Visiting Las Vegas is on the bucket list of many people. If you are wondering if there is more to the Sin City other than casinos, sex, food, and extravagantly designed attractions, this piece is for you.
There are museums all over the world. But there are 3 museums in Vegas that are like no other.
However before we dive into discussing these hidden gems you should visit in Vegas, ensure that you are well prepared and have all you need. Most importantly, ensure you sort out your ESTA so as to be eligible to enter the United States if you are visiting from a country covered in the Visa Waiver Program.
Here are the 3 must-visit museum that provides something different from the usual Sin City experience:
National Atomic Testing Museum
It’s an open secret that any kind of vice imaginable is available in Vegas for the right price. However, there is something even more sinister about this isolated desert.
The desert provided a perfect place to carry out nuclear tests, and most of the iconic photos that marked the nuclear era in the 1950s were taken in the Nevada Test Site.
The NTS is today called the Nevada National Security Site and it’s about 65 miles northwest of the neon-lit Las Vegas Strip.
Most visitors to Las Vegas rarely have the time to explore the unbelievable architectures of the casinos and hotels, countless parks and attractions, and the traditional Vegas offering (not exactly traditional outside Vegas). Even those with a taste for history are usually more concerned about its mobster and gangster soaked history.

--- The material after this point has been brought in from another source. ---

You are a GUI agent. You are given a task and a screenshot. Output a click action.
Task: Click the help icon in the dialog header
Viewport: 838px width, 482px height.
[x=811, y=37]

However, if you have any interest in the history of the nuclear program and its effect on Vegas, the National Atomic Testing Museum is a must-see. It houses over 12,000 artifacts and tells an in-depth story of the nuclear era.
Spy on the Mob
Organized crime in Las Vegas is not a well-guided secret. If you want to dig in deep on the whole secret, separate facts from fiction, and understand some of the sordid affairs that happened in Las Vegas, the Mob Museum is the place to be.
Among its stunning artifact is the barber’s chair Albert Anastasia, boss of Inc., was sitting when he was murdered. The brick wall from St. Valentine day Chicago massacre is on display.
The Mob Museum is domiciled in a courthouse where one of the formal hearings into the organised crime activity by the US Senate committee took place. The Kefauver Hearings, as it is called, investigated the role of the organized crime syndicate in interstate commerce. It’s part of what can be studied at the Mob Museum and helps in understanding the history of this city.
And when you’re through surfing through these incredible artifacts, you can visit the Mob Bar across the street for a taste of the prohibition-era cocktail.
Neon Museum
The Neon Museum could only have existed in Las Vegas. It’s an enormous outdoor homage of signs that once adorned the hotel and casinos of Vegas. It’s off the Las Vegas Strip and is easily accessible. It’s a great place to meet locals and learn what Vegas used to be before the high-tech innovations and attractions that now envelop the city.
It’s easy to get lost in the Strip. But if you don’t get off the strip, you technically haven’t visited Las Vegas because the Strip is actually located in Paradise, Nevada.
There are lots of other Museums to visit in Las Vegas but these museums give you something unusual you can’t find anywhere else on the planet.